Nick Cohen’s latest rant is a defence of La Palin, under the guise of advice to liberals on how to attack her more wisely. He gives the game away with the following defence of Blair:

If they had confined themselves to charging Tony Blair with failing to find the weapons of mass destruction he promised were in Iraq, and sending British troops into a quagmire, they might have forced him out. They were so consumed by loathing, however, they insisted that he had lied, which he clearly had not.

Which planet is Cohen on? On 24 September 2002 Blair told the UK parliament this:

The dossier we publish gives the answer. The reason is because his chemical, biological and nuclear weapons programme is not an historic leftover from 1998. The inspectors aren’t needed to clean up the old remains. His WMD programme is active, detailed and growing. The policy of containment is not working. The WMD programme is not shut down. It is up and running…

Iraq has chemical and biological weapons, that Saddam has continued to produce them, that he has existing and active military plans for the use of chemical and biological weapons, which could be activated within 45 minutes, including against his own Shia population; and that he is actively trying to acquire nuclear weapons capability.

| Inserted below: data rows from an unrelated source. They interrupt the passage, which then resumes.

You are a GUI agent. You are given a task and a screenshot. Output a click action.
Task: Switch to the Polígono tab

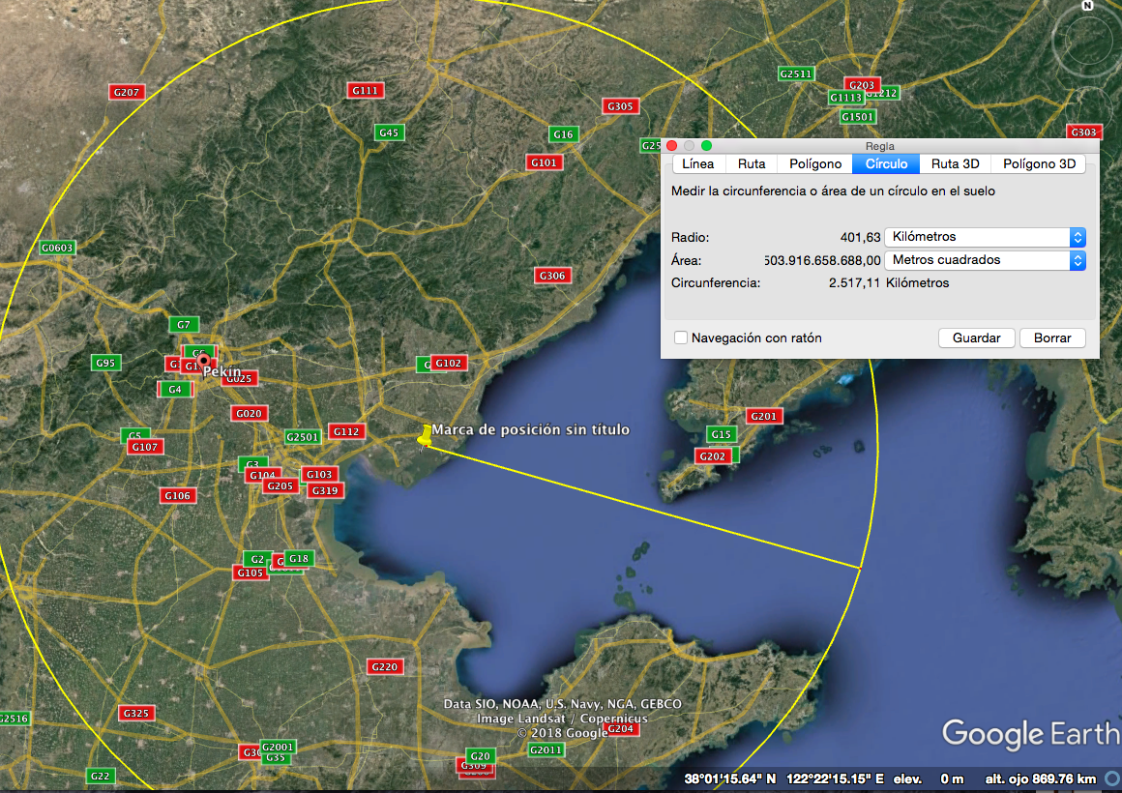[814, 163]
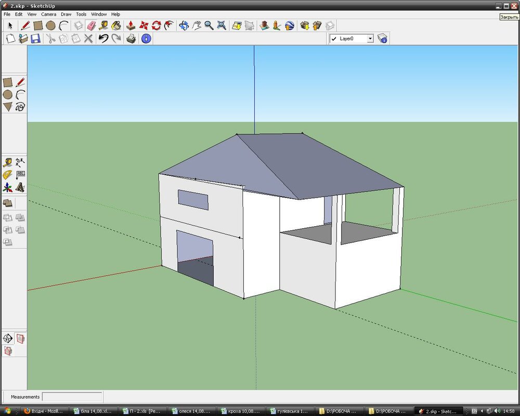Screen dimensions: 520x416
Task: Click the Undo arrow icon
Action: point(103,38)
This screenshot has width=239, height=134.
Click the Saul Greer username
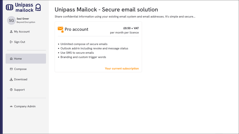pyautogui.click(x=23, y=19)
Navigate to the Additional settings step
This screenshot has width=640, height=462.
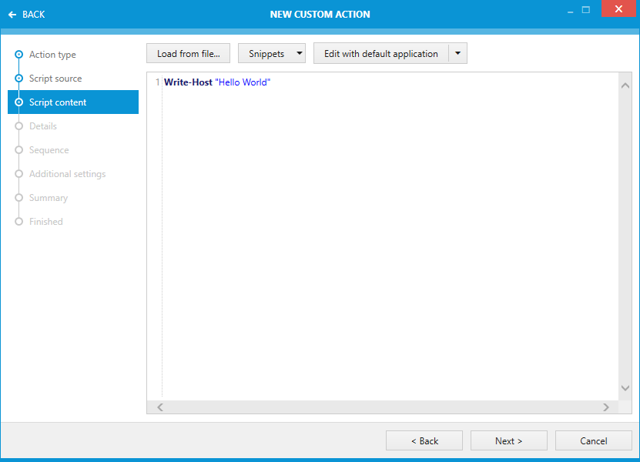(18, 173)
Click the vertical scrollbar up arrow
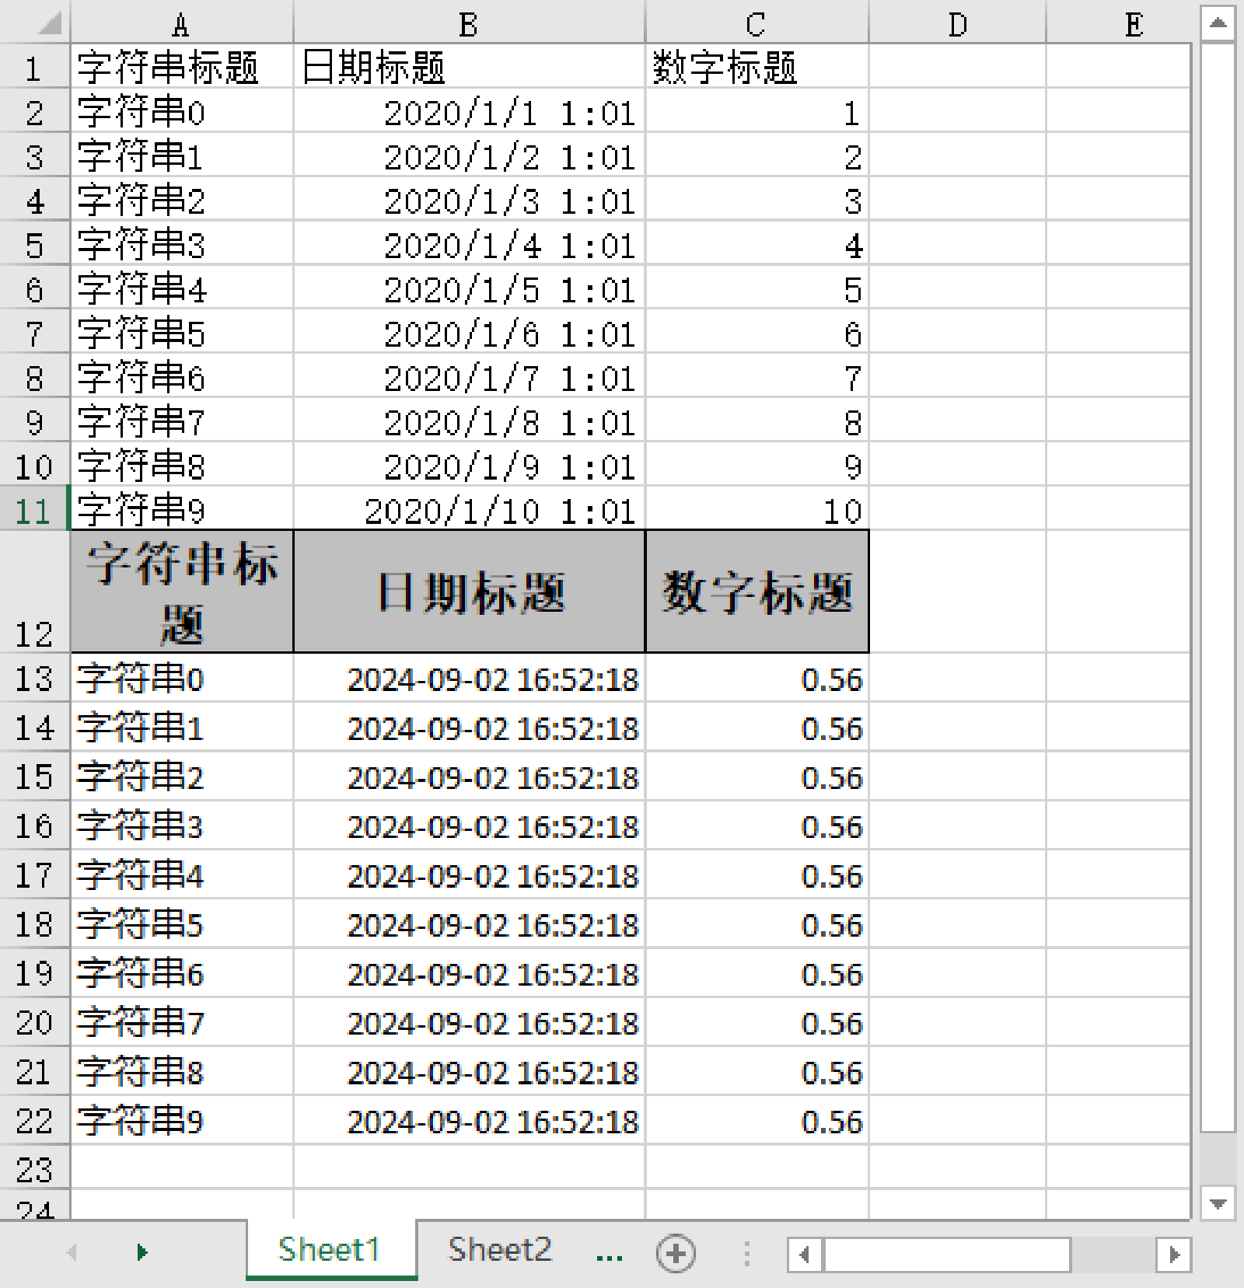The width and height of the screenshot is (1244, 1288). coord(1218,24)
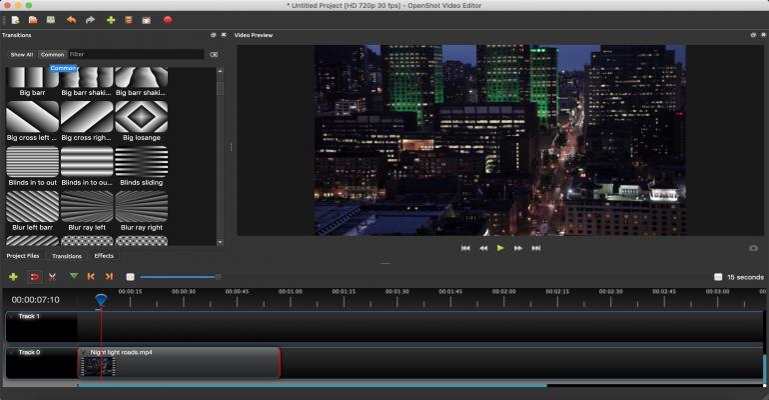Open the Track 0 menu arrow
This screenshot has width=769, height=400.
[11, 352]
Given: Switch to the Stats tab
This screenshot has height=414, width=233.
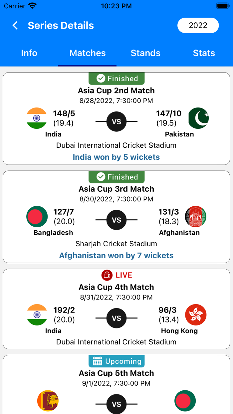Looking at the screenshot, I should [x=204, y=53].
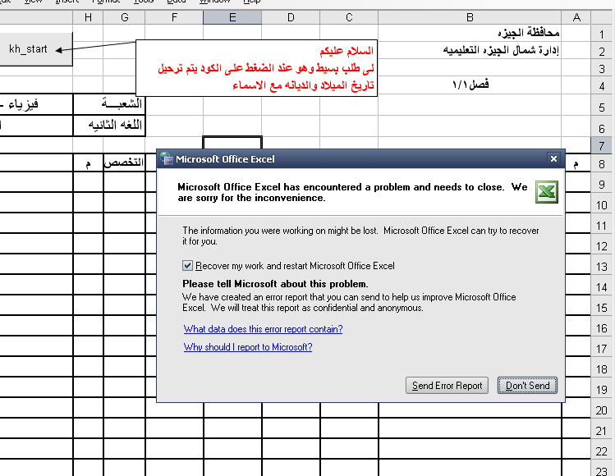Select column A header
This screenshot has height=476, width=615.
pos(576,17)
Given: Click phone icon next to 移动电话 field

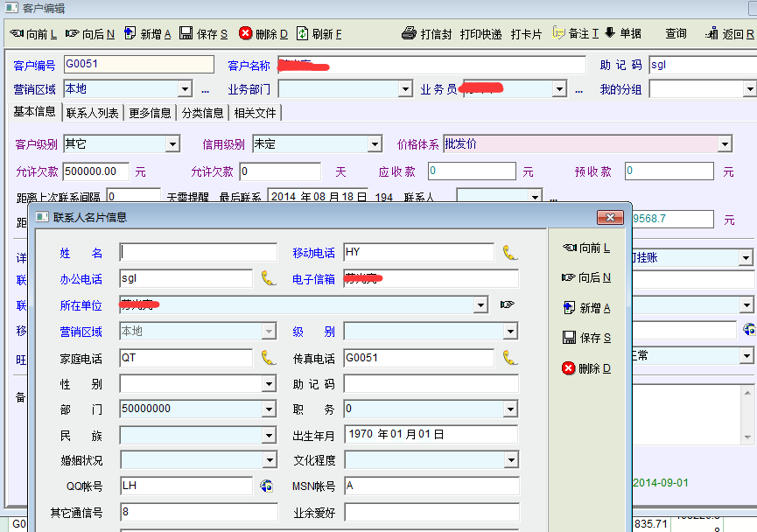Looking at the screenshot, I should coord(510,253).

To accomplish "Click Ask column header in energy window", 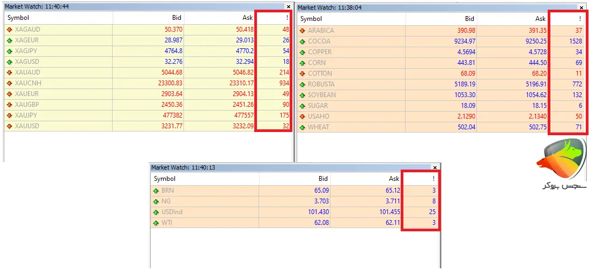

Which is beyond doubt the most infamous lie, or series of lies, in all political history. It fulfils all the criteria of a lie by being demonstrably untrue, and by the fact that Blair knew it to be untrue. Unlike Nick Cohen, who was in a pub somewhere, I was a senior British diplomat at the time the dossier was produced and a former head of the FCO section monitoring Iraqi sanctions enforcement. I know, and have counted as a friend, John Williams, the Head of FCO News Department who did the first draft and is now a man wracked with conscience. I was told at the time that our claims were “Bollocks” by Bill Patey, then head of the FCO department covering the Middle East and now our Ambassador in Saudi Arabia, I heard first hand and before the war started witness of the pressure and career threats that reduced members of the FCO Research Analysts to tears.

It is interesting that Cohen tries the same rhetorical trick with Blair that he does with Palin. He starts off by trying to sound sympathetic to liberals, that there is validity to “charging Tony Blair with failing to find the weapons of mass destruction he promised were in Iraq, and sending British troops into a quagmire.”

But in fact we know these are not Cohen’s views at all and he remains a major cheerleader for the Iraq war. He has written an entire book about how misguided the “Left” are for not understanding Iraq and the noble neo-con desire to export “democracy” by force. So if Cohen disguises his defence of Blair with a false cloak of sympathy for the arguments against him, how much notice should we take of his feeble anti-Palin points before he defends her? Is it not more probable that the laughable old dipsomaniac is simply lost in admiration of another fellow neo-con?